In law, the employer is under obligation to provide safe working environment for his employees. The law is clear on what an environment can be termed to be safe to work in. For instance, the roofs of buildings where employees work from should meet a certain minimum height. The walls and roofs should also be painted properly and free of dust. All vessels containing poisonous fumes or liquids should also be sealed and fenced appropriately. The employer should also ensure that his premises have precautionary gadgets viz. First aid kits and fire extinguishers. Failure to comply with these standards is what has constantly caused employers trouble.

Existence of Workers Compensation Act has proven to be beneficial to the employees in several ways. Before the introduction of this Act, workers solely relied on lawsuits to recover damages suffered. Lodging a claim in a court of law is not easy for many people. Furthermore, the process is costly meaning that prior to Workers Compensation Act, getting justice was expensive for workers.

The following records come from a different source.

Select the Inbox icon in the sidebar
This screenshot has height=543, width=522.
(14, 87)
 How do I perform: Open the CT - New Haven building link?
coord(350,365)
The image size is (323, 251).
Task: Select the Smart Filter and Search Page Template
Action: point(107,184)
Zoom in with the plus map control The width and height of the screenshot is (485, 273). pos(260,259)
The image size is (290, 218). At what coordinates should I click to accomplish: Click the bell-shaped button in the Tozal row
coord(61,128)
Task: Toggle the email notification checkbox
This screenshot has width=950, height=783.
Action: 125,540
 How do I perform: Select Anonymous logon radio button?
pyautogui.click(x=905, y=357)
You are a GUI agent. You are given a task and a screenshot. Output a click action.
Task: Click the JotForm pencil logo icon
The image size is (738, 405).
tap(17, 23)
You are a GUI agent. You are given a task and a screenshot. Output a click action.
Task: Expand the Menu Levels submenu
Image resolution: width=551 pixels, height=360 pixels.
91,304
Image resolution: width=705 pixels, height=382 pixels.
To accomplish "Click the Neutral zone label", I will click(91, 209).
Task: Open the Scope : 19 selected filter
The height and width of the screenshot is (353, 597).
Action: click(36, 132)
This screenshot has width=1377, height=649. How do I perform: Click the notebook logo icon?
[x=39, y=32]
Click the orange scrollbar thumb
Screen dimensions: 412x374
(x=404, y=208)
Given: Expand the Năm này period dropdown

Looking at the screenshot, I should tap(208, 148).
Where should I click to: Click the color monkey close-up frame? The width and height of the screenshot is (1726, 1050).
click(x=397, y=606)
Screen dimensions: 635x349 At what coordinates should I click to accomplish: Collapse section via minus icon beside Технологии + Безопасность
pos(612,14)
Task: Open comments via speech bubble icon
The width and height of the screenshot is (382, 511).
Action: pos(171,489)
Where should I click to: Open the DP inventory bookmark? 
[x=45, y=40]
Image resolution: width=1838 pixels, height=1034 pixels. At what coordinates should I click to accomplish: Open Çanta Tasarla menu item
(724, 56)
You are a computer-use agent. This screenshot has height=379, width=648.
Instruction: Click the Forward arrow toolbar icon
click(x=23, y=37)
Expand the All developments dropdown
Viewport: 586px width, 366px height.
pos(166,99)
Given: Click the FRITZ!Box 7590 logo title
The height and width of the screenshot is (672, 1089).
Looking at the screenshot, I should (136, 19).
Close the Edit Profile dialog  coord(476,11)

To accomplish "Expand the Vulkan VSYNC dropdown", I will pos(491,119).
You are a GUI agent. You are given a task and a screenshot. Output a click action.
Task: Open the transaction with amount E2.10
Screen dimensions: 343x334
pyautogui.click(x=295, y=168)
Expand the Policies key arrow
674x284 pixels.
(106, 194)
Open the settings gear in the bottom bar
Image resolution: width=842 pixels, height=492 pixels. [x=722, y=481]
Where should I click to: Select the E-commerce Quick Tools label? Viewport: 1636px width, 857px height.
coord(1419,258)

However, with the introduction of this Act and the subsequent adoption of the Act by trade unions have properly catered for the welfare of workers. It is imperative to note that workers’ rights are no longer an individual affair but rather, a collective affair. The modern work force is able to collectively bargain for their rights. Besides, workers benefit from the existence of Workers Compensation in that they are compensated for a variety of other damages viz. Loss of income from incapacitation, and arbitrary layoffs, to mention just a few.

On the other hand, the law is unambiguous in defining who an employee is. This definition apparently protects many employers who would otherwise compensate people who do not qualify to be termed as employees. In law, an employee is a person who has been authorised by his master to do a particular act, and indeed relies on the directions of that his principal to perform that act. In other words, he does not do as he thinks right. The person must also have been employed under a contract of service. This is distinguished from an independent contractor, who, despite being employed under a contract of service does not meet the definition of a worker. This is because he does not follow the directions of his master but rather, relies on his own skill to perform the duty assigned. A master (employer) is not liable for the injuries suffered by an independent contractor in his premises unless negligence can be proved on his part. The employer is also protected by this Act in that he is only liable for the damages suffered by his employees strictly in the course of their employment.

In conclusion, therefore, the benefits of Workers Compensation Act are multidimensional in that it benefits both the employees and employers. Its existence is justifiable in that it has resulted to industrial harmony. This has in turn raised the overall productivity of the work force.